The volume of a cantaloupe is approximated by $V=\frac{4}{3}\pi r^3$. The radius is growing at the rate of $0.7\mathrm{cm}/$ week, at a time when the radius is $6.6\mathrm{cm}$. How fast is the volume changing at that moment?
The volume is changing at a rate of about (Round to one decimal place as needed.)

Step 1 ：We are given a problem of related rates in calculus. The rate of change of the radius, $\frac{dr}{dt}$, is given and we are asked to find the rate of change of the volume, $\frac{dV}{dt}$, when the radius is 6.6 cm.

Step 2 ：We know that the volume of a sphere is given by the formula $V=\frac{4}{3}\pi r^3$.
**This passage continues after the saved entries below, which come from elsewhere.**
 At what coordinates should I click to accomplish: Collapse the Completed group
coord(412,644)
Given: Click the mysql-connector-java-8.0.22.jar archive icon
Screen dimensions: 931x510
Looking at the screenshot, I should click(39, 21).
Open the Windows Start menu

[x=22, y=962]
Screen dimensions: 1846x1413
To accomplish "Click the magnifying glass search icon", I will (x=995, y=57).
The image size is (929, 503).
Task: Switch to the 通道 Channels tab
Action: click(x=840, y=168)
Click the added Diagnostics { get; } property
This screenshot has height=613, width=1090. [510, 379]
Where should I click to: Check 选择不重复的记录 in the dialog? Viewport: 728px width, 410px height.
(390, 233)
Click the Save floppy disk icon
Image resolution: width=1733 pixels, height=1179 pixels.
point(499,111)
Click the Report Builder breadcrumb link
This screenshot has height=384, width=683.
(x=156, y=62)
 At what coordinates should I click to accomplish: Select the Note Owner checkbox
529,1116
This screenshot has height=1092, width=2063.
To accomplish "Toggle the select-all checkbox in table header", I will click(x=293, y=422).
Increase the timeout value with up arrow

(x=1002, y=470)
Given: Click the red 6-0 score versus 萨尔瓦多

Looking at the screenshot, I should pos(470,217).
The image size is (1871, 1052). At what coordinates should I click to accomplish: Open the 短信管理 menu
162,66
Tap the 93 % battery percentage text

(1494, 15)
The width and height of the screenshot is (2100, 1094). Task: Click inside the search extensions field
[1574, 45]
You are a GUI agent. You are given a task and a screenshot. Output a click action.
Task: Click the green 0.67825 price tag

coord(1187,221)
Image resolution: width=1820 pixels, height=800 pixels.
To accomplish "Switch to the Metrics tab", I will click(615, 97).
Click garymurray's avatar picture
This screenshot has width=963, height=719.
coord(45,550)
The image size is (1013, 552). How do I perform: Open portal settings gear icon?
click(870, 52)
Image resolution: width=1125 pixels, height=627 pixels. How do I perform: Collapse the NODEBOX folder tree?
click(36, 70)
Step 3 ：We can differentiate both sides of this equation with respect to time $t$ to get $\frac{dV}{dt}=4\pi r^2\frac{dr}{dt}$.

Step 4 ：Substituting the given values into this equation, we have $r=6.6$ and $\frac{dr}{dt}=0.7$.

Step 5 ：Calculating $\frac{dV}{dt}$ gives us approximately 383.1737727730398.

Step 6 ：Rounding to one decimal place, we find that the volume of the cantaloupe is changing at a rate of approximately $\boxed{{\displaystyle 383.2}}$ cubic centimeters per week.